Work Isn't Making Us Happy
But looking at all the ways that our personal lives might be chaotic, women can at least take solace in the comfort that the professional world offers, right?
Well, not really.
Although women on average work fewer hours than men, they are statistically more likely to report work-related stress, anxiety, or depression. And when working more than 40 hours a week, women are also less likely than men to report that they're satisfied with their work-life balance. As women, we are so often told to reach for the heights of success in the corporate world to prove that we can do it and that we're just as hard-working and business-savvy as men. But looking at these statistics, it may be necessary for each of us to consider whether sacrificing our mental health and work-life balance is actually a price we're willing to pay to have a padded-out resume.
And, as much as external factors in our lives might be increasing our likelihood of depression, that's not even to mention how the medication we take is potentially affecting us. If you're taking birth control or antidepressants, those seemingly harmless drugs might actually be the cause of your depression.
What Can We Do?
So when looking at the list of things which seem to chip away at our happiness, it'd be easy to believe that, in many ways, our society is actually working against our well-being. And while it's true that it's perhaps easier than ever to fall into a pattern of culturally-condoned, self-destructive behavior, understanding the pitfalls in our lives is the first step toward avoiding them. Specifically, while previous generations of women had institutional barriers to overcome, it seems like many of the detrimental aspects of our well-being nowadays relate to our own choices in life.

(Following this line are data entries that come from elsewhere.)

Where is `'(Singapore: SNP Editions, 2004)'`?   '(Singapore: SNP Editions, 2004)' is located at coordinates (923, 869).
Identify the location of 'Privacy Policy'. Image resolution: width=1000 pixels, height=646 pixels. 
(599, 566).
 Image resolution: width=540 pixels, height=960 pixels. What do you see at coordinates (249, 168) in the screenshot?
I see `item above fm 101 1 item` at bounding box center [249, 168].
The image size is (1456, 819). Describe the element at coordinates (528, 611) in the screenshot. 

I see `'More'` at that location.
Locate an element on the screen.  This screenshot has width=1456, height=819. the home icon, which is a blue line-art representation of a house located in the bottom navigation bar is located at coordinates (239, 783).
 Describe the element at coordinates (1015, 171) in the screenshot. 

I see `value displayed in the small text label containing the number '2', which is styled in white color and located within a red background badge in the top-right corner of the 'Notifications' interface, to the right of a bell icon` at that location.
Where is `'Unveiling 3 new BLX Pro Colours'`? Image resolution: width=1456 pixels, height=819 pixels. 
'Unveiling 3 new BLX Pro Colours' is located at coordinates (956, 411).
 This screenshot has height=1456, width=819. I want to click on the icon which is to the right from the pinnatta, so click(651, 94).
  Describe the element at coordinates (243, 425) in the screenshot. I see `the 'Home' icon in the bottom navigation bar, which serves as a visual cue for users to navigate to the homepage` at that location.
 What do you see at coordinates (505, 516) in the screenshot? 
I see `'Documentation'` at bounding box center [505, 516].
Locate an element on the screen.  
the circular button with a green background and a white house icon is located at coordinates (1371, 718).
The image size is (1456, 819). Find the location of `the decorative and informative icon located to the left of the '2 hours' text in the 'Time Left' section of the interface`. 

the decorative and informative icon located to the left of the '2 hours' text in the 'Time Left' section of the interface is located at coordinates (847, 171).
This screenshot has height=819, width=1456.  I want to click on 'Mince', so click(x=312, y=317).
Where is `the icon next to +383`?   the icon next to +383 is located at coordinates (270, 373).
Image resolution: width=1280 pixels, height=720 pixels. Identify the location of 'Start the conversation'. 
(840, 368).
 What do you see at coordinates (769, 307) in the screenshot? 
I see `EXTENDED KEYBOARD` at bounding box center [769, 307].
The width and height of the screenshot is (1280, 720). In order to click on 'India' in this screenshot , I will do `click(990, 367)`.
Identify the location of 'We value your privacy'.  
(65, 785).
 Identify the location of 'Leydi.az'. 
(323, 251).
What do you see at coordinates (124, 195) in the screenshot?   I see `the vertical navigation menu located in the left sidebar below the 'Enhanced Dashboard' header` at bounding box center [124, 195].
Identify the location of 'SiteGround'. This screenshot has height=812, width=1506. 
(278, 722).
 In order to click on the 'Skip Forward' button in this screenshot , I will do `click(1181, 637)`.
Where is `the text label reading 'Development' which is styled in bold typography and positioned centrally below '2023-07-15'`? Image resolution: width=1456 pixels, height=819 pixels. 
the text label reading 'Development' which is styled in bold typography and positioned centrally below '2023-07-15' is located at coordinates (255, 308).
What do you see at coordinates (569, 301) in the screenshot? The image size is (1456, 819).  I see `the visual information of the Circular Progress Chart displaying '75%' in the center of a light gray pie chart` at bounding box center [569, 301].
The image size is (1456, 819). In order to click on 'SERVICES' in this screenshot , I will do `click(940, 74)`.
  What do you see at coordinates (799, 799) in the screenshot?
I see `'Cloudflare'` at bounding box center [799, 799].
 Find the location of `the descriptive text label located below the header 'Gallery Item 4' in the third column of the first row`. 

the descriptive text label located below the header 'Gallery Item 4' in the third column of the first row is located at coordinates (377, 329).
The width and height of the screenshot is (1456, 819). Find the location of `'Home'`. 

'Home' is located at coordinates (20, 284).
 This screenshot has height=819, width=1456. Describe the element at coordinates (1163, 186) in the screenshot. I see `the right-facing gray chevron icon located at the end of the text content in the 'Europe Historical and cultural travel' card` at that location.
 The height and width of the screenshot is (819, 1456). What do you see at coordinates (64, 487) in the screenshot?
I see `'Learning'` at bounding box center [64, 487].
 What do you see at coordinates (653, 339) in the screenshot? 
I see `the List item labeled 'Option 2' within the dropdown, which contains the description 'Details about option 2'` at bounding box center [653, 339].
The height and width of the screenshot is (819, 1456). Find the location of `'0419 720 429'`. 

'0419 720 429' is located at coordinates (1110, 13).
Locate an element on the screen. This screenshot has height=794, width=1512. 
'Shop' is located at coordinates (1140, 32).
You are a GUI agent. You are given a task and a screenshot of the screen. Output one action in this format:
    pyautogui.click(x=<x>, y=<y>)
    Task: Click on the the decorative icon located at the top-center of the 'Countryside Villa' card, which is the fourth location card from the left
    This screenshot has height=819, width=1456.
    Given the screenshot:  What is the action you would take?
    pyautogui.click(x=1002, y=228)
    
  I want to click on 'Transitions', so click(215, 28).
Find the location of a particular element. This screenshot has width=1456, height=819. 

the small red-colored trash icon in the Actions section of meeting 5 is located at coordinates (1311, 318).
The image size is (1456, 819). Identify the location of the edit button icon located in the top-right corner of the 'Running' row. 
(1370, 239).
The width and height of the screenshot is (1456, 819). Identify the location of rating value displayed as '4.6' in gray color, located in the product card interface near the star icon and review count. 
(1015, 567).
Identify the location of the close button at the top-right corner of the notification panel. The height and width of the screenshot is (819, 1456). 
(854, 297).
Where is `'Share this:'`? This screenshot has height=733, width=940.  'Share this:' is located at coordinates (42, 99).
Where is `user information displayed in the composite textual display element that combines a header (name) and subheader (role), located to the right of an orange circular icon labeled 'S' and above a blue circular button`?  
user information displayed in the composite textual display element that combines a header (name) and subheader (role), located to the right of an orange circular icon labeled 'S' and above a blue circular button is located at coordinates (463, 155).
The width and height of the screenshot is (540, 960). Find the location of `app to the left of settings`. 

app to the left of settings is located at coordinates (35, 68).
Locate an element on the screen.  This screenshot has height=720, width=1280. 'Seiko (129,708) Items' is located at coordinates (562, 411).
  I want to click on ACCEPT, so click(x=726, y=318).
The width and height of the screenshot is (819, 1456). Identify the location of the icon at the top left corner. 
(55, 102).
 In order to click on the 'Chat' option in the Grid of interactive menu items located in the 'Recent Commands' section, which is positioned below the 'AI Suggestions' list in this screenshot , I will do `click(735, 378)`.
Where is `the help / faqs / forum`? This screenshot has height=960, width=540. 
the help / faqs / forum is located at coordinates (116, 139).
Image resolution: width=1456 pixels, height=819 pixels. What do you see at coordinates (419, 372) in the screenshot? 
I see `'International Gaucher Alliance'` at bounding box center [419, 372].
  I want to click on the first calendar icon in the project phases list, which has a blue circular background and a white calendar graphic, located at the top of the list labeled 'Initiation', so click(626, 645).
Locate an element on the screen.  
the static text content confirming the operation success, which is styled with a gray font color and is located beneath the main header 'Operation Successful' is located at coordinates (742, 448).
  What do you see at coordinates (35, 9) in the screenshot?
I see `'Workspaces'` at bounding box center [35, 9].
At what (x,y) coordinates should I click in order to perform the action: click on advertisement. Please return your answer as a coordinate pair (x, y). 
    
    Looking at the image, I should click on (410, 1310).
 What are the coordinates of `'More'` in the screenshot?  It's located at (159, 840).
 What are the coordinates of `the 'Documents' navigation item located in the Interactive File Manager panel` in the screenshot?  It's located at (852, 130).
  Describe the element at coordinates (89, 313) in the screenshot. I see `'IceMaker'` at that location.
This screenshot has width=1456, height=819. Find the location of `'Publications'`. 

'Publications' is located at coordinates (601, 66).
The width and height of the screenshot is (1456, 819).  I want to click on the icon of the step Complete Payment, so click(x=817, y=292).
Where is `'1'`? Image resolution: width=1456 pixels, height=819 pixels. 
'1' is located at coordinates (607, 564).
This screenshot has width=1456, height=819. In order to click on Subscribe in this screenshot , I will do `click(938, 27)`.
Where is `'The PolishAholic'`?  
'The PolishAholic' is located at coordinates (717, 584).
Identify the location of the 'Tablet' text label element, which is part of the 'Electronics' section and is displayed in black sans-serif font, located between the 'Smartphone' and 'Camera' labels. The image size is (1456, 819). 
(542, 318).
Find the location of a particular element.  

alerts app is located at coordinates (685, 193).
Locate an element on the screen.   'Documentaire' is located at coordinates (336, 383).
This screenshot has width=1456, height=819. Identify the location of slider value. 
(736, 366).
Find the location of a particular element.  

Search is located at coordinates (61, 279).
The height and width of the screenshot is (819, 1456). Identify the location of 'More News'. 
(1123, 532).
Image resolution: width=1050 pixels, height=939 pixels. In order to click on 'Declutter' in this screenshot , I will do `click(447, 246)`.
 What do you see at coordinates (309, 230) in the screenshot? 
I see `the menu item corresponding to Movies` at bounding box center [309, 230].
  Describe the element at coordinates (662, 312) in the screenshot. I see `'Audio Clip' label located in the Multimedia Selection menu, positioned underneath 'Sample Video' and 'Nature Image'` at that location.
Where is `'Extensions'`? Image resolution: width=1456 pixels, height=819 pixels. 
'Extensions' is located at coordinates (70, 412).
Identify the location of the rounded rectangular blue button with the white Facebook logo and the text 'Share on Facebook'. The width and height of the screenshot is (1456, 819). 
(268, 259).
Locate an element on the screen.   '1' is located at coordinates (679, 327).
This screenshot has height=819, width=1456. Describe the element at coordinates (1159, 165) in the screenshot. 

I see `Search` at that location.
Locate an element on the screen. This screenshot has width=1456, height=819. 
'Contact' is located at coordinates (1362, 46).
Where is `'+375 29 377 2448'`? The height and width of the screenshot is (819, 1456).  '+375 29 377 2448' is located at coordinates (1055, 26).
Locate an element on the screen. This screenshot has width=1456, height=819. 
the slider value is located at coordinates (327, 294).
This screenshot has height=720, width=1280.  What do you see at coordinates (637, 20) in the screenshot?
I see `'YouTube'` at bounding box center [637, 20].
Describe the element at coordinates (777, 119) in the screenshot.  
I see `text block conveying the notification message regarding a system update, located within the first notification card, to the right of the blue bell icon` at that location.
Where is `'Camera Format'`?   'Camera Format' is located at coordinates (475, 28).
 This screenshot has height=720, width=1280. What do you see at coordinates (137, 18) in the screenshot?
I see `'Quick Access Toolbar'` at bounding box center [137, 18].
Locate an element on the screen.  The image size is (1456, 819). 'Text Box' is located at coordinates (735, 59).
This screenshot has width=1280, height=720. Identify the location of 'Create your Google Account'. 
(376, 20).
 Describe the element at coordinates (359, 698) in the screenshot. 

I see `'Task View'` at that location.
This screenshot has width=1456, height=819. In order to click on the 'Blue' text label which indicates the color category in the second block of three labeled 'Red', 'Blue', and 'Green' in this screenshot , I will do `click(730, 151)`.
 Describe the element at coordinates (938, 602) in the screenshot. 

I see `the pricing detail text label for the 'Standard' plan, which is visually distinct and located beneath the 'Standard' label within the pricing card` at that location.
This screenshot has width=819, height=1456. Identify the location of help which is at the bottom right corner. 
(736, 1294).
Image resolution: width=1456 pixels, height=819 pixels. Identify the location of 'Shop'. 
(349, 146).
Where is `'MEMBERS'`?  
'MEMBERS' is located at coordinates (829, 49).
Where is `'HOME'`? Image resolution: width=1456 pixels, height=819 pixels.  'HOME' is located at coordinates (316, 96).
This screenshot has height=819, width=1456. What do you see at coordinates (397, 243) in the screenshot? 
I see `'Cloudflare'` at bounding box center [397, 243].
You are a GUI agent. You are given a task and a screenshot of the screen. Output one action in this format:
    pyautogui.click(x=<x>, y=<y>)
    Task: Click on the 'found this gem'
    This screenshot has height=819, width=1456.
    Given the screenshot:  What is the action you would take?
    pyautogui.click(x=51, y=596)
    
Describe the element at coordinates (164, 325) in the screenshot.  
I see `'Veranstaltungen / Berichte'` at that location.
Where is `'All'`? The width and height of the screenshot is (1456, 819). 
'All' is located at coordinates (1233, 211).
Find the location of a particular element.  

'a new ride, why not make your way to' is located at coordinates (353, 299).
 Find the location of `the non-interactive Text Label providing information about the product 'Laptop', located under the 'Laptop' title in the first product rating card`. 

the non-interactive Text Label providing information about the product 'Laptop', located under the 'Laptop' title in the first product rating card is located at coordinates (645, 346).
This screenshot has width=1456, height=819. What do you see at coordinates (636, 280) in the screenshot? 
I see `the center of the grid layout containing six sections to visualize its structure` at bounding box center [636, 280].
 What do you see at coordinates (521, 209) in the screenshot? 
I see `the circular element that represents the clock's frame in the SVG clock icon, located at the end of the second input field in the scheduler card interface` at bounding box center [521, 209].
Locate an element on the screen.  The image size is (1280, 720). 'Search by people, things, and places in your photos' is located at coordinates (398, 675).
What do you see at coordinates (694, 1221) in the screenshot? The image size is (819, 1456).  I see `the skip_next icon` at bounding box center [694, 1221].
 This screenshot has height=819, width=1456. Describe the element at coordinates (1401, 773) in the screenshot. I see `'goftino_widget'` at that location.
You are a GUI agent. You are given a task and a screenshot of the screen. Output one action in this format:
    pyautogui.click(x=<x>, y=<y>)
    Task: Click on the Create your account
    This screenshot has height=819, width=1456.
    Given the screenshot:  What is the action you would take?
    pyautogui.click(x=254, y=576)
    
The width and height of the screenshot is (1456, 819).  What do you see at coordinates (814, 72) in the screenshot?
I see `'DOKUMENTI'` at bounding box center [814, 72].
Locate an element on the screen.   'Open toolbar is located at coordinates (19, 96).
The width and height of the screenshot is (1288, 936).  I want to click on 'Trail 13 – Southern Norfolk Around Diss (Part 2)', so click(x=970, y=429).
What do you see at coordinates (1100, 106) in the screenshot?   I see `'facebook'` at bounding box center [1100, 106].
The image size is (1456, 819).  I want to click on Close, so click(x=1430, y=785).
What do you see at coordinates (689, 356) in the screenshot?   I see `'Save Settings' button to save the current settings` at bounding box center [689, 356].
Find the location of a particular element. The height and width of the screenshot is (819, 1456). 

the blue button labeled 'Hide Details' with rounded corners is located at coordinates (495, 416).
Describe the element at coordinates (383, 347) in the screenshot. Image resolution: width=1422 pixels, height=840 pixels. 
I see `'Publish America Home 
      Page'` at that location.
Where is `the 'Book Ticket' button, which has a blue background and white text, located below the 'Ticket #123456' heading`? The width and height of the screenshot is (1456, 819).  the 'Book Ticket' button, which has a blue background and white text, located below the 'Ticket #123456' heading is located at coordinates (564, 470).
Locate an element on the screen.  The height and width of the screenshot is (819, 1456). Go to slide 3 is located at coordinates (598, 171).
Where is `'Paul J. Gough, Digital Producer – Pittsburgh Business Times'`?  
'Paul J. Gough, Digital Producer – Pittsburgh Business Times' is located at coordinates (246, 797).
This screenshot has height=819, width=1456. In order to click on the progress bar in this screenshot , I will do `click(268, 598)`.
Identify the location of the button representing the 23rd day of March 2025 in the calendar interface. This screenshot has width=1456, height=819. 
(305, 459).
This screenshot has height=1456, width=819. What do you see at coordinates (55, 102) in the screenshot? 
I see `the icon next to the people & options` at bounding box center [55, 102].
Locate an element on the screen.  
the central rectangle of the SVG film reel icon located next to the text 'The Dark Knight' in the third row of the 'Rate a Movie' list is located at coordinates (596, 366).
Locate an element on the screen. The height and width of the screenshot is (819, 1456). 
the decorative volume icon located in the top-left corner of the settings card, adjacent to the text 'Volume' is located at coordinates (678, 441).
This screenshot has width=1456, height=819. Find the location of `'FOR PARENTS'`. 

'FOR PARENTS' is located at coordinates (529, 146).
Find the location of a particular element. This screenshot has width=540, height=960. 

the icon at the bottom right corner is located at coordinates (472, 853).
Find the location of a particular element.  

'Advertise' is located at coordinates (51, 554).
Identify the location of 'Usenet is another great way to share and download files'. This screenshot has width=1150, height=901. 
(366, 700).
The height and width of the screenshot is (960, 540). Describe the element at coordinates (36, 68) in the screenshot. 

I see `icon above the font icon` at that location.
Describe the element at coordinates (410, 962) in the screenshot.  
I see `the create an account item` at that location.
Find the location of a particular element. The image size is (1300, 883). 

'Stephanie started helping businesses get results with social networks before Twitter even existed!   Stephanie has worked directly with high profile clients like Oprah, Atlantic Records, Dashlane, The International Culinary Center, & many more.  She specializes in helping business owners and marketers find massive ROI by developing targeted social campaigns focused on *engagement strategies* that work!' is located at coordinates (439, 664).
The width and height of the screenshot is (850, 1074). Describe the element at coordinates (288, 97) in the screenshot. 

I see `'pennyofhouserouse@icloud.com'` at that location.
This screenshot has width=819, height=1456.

Right now there are an almost endless number of different lifestyle options available to us regarding our relationships, social lives, and careers, and for so long it seems like we've been fighting for the right to say, "Yes, I can do this!" that along the way, we forgot to ask ourselves whether we should do those things. We're free to pursue (as we should be!) romance or independence, thousands of likes, or a high-pressure job, but each of those choices come with consequences.